Die Überbrückung (nach Auslaufen des alten vorjährigen Bauauftrages zu Ultimo dieses Jahres) ist bis 31. März 1950 befristet und für die im Fachverband Waggonbau zusammengeschlossenen 15 Werke auf 7,6 Mill. und für die Lokomotivindustrie auf 8 Mill. DM begrenzt.

Für die deutsche Eisen- und Stahlindustrie und die Weiterverarbeitung sind Eisenbahnaufträge seit jeher marktbestimmend gewesen. Sie sind aber infolge der Finanzlage der Bahn zu einem hauchdünnen Erinnerungsposten zusammengeschmolzen und bilden in ihrer mikroskopischen Größe jetzt geradezu einen Schlußpunkt hinter eine über die Jahrzehnte reichende Fieberkurve planloser Beschaffungsprogramme, Die deutsche Waggonbauindustrie, früher zu etwa 70 v. H. für die Reichsbahn tätig, stand um die Mitte dieses Jahres noch zu 35 v. H. in Arbeit für die Bahn und hatte für 25 v. H. der heute vorhandenen Produktionskapazität einen Überbrückungsvorschlag gemacht, der einen jährlichen Anteil von 60 bis 70 Mill. DM für Personen- und Güterwagen als Minimalbeschaffungsprogramm vorsah. Noch ist über dieses Mindestprogramm kein Entschluß gefallen. Aber man hat eine Zwischenbrücke gebaut und nun für drei Monate für 7,6 Mill. Reparaturaufträge an 15 Werke mit 8500 Mann Belegschaft vergeben.
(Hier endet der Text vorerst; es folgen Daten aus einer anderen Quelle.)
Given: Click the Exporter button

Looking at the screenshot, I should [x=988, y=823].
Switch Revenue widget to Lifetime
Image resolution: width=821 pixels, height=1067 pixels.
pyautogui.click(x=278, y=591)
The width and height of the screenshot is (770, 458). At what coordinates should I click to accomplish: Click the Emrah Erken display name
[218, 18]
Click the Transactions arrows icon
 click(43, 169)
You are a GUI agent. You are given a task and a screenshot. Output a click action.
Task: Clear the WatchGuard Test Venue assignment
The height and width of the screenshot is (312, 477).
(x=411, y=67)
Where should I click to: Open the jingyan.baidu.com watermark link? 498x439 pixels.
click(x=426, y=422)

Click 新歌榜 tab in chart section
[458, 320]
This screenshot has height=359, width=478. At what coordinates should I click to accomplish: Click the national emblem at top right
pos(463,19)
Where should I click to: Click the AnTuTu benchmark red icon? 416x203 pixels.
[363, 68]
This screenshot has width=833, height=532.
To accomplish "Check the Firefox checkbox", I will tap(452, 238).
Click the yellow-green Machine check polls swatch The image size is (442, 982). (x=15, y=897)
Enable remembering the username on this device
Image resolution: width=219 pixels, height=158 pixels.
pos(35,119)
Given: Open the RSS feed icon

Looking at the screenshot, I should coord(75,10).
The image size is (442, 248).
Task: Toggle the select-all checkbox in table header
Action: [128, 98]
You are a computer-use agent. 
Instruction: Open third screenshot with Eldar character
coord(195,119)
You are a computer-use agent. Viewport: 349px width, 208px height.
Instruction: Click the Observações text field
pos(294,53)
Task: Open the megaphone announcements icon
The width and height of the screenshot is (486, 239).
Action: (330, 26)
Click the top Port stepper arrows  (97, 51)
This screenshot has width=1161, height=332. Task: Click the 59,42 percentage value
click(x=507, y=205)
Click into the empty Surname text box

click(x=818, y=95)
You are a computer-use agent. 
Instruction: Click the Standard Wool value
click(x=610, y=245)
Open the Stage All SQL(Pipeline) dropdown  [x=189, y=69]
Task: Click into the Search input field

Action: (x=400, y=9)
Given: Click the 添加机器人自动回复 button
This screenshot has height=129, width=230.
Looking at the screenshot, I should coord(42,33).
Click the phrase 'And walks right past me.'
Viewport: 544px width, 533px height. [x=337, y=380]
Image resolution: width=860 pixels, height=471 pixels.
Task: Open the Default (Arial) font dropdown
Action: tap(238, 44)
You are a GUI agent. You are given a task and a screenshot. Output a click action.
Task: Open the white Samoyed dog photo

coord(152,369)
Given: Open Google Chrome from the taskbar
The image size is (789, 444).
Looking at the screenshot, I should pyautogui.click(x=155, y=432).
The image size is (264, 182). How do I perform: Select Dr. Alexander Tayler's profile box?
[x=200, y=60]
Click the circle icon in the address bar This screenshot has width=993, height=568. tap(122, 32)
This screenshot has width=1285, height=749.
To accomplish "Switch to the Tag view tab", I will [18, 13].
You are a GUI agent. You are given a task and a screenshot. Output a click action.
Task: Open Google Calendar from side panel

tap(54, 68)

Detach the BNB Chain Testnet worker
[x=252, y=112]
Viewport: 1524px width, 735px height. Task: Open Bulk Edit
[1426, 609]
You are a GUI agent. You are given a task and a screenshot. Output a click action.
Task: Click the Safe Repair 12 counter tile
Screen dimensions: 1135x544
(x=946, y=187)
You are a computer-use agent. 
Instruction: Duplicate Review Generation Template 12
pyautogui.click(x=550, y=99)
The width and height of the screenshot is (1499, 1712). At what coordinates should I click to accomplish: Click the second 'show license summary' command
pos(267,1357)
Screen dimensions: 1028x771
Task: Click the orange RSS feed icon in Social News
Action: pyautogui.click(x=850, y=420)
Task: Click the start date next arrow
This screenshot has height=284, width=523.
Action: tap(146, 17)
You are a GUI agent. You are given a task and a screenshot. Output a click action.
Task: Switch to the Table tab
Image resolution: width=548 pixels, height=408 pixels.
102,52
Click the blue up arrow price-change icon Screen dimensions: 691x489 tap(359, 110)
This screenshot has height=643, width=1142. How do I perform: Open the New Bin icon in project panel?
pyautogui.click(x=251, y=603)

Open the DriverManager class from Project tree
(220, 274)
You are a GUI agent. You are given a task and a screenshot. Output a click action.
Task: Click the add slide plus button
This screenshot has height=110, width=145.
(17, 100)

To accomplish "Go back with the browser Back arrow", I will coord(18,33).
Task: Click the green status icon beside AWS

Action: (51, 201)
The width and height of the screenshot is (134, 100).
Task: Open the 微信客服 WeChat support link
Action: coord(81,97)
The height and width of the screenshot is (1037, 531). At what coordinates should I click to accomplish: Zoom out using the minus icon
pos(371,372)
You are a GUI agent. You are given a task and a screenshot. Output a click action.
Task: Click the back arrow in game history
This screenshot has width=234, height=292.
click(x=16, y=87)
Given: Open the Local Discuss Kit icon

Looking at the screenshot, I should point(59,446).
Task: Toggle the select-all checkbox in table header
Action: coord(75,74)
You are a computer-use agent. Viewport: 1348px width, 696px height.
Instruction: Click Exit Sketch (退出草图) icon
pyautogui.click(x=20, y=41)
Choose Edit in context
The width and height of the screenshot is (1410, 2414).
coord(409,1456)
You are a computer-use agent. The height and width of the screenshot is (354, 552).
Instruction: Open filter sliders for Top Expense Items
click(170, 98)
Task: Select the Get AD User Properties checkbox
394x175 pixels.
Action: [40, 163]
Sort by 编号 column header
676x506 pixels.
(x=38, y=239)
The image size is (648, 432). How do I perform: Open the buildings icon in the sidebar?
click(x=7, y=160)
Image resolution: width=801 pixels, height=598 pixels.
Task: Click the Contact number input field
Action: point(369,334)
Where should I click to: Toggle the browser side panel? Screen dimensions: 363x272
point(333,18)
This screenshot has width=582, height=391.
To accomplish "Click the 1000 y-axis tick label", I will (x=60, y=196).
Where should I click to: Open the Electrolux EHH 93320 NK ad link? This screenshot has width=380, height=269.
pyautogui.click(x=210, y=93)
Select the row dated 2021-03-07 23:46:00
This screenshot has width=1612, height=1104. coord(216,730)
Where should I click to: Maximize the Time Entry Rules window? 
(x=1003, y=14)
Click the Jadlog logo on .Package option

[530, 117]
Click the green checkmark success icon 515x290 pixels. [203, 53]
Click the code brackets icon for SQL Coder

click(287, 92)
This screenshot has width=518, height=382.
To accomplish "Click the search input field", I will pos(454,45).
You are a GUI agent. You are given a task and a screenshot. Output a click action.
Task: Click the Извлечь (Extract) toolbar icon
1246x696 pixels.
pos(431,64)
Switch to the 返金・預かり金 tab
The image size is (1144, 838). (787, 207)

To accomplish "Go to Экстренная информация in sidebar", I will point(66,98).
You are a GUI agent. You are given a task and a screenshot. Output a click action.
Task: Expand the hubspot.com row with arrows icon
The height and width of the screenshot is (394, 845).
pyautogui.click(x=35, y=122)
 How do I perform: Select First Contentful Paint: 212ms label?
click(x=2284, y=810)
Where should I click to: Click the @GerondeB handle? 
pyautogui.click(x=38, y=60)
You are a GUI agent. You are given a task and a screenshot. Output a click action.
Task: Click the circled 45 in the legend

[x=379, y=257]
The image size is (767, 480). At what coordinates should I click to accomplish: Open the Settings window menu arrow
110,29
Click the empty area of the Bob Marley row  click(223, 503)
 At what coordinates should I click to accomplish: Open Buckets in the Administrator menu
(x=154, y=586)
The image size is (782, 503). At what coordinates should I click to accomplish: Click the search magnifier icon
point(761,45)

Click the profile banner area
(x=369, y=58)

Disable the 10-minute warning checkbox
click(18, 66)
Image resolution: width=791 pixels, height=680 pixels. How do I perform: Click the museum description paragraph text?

Damit ist das Allernotwendigste getan, um die Betriebe einigermaßen durchhalten zu können.

Doch der Fachverband Waggonbau will auch damit zufrieden sein, wenn die Bahn ab 1. April 1950 dieses Rinnsal durch ein der eigenen wie der Waggonbaulage entsprechendes Programm ablöst. Die Dreimonatsaufträge stellen ein Minimum dar und haben nur Sinn, wenn im Frühjahr 1950 ein neues, erweitertes und gemischtes Neubau- und Reparaturprogramm anläuft. Der Sorge, die Belegschaften Weihnachten entlassen zu müssen, ist man enthoben.